I will readily grant that the Coen brothers (Joel and Ethan) do not keep making the same movie over and over. And for recurrent aspects, John Goodman and Frances McDormand are laudable choices (only he is in the 2013 “Inside Llewyn Davis”, which is unlike any other movies made by anyone, maybe closest to the 2003 Christopher Guest mockumentary “A Mighty Wind”).
Amidst the variety of settings and themes, the Coens have made some movies I mostly like (Blood Simple, Raising Arizona, Miller’s Crossing, Fargo, The Big Lebowski, O Brother, No Country for Old Men, Burn After Reading, True Grit) and others I abhor (Barton Fink, The Hudsucker Proxy, The Man Who Wasn’t There, The Ladykillers, A Serious Man). “Inside Llewyn Davis” I don’t abhor but can muster little enthusiasm, though I think the movie is about as good as it could be with its focus on a failing or failed folk musician crashing on various people’s couches in 1961 NYC.
In the title role (supposedly the product of a Welsh father and a Brazilian mother), (Guatemala-born with a Cuban father) Oscar Isaac (Drive) is very good. He has talent, just not enough to make a success. It doesn’t help that his musical partner, Mike Timlin, jumped off the George Washington Bridge (not even the right bridge for suicides: shoulda been the Brooklyn Bridge Lleweyn is told).
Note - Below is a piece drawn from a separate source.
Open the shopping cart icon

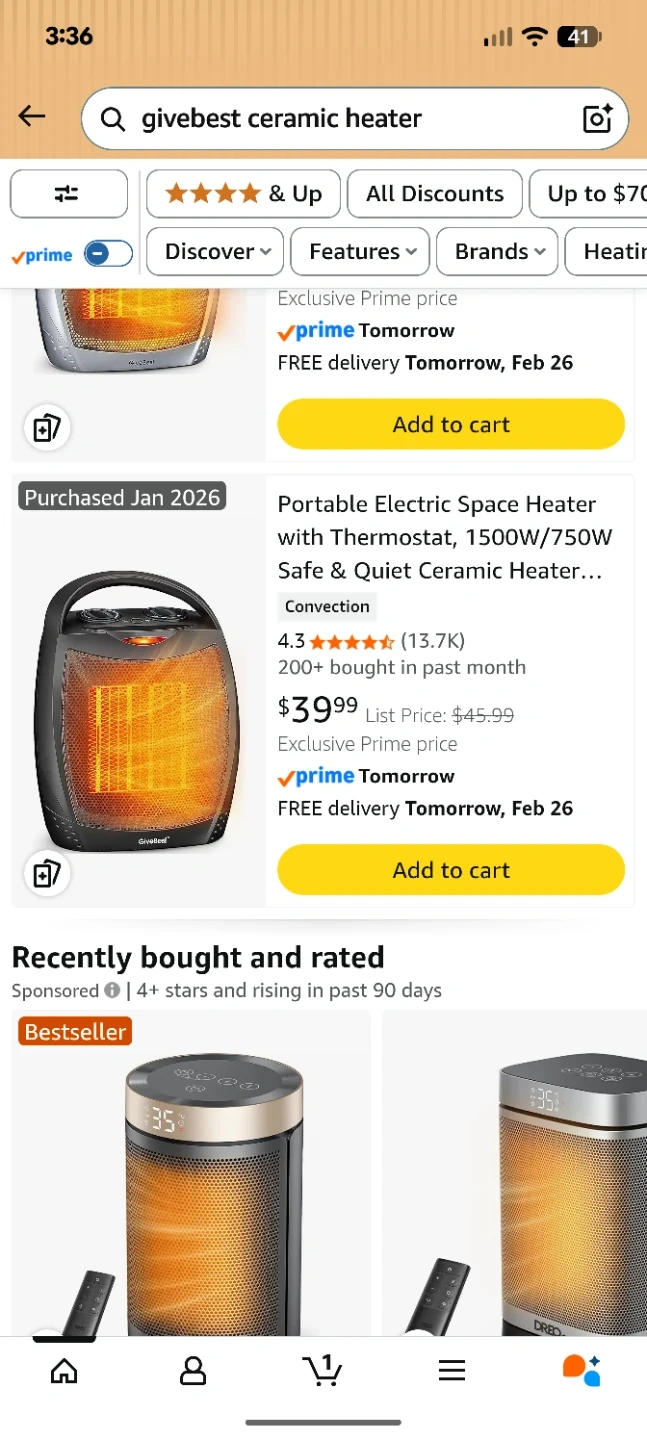click(322, 1370)
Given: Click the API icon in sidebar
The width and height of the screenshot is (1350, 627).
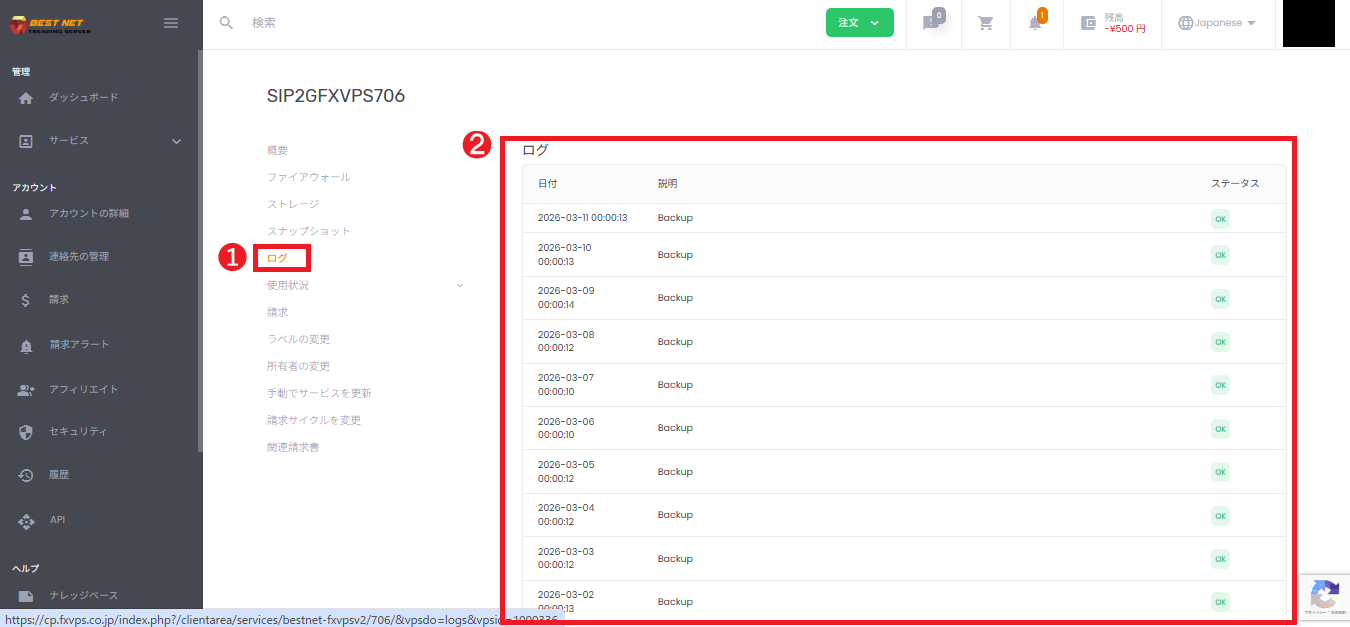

As the wife or girlfriend of the kindly Jim (Justin Timberlake in a small role), Carey Mulligan (as Jean) shows that she can sing, as well as produce invective at a machine-gun pace ad Llewelyn, who may have impregnated her and has something of an open account with an abortionist whose services she will use (when abortion was illegal).
John Goodman is a very nasty seemingly narcoleptic jazz musician, Roland Turner, with whom Llewelyn drives to Chicago to try to get booked by impresario Bud Grossman (F. Murray Abraham) who candidly (painfully) assesses Llewlyn’s marketability. Garrett Hedlund (less impressive than in “On the Road,” not to mention remaining fully clothed) plays a Beat poet, Johnny Five, who is driving Turner to Chicago.
Lleweyln goes to Chicago and tries to ship out in the merchant marines, but he ain’t going nowhere. Indeed, the structure of the movie is circular, which is good in concept but means that too much of the movie consists of the same two songs being performed in the Gaslight (a folk bar in Greenwich Village).
The Oscar-nominated cinematography by Bruno Delbonnel (Amélie, Harry Potter and the Half-Blood Prince) did not draw particular attention to itself, but was good. (The Coen’s usual cinematographer, Roger Deakins was tied up on a James Bond movie).
I was underwhelmed by the movie., though not bored or infuriated by it. I thought that , though Oscar Isaac was good in his role as a sponger of middling talent, a movie about Roland Turner (Goodman) might be more interesting, though there have been other movies about drug-dependent jazz musicians. Or about Jean (Mulligan). (And I missed McDormand having at least a cameo.)
The 41-making-of featurette has a lot of music and discussion of the music by music producer T. Bone Burnett and the singing actors. Delbonnel confirms that the sequence that includes the movie poster image as inspired by the cover of “the 1963 The Freewheelin’ Bob Dylan” album. The whole movie is set just before the emergence of Dylan.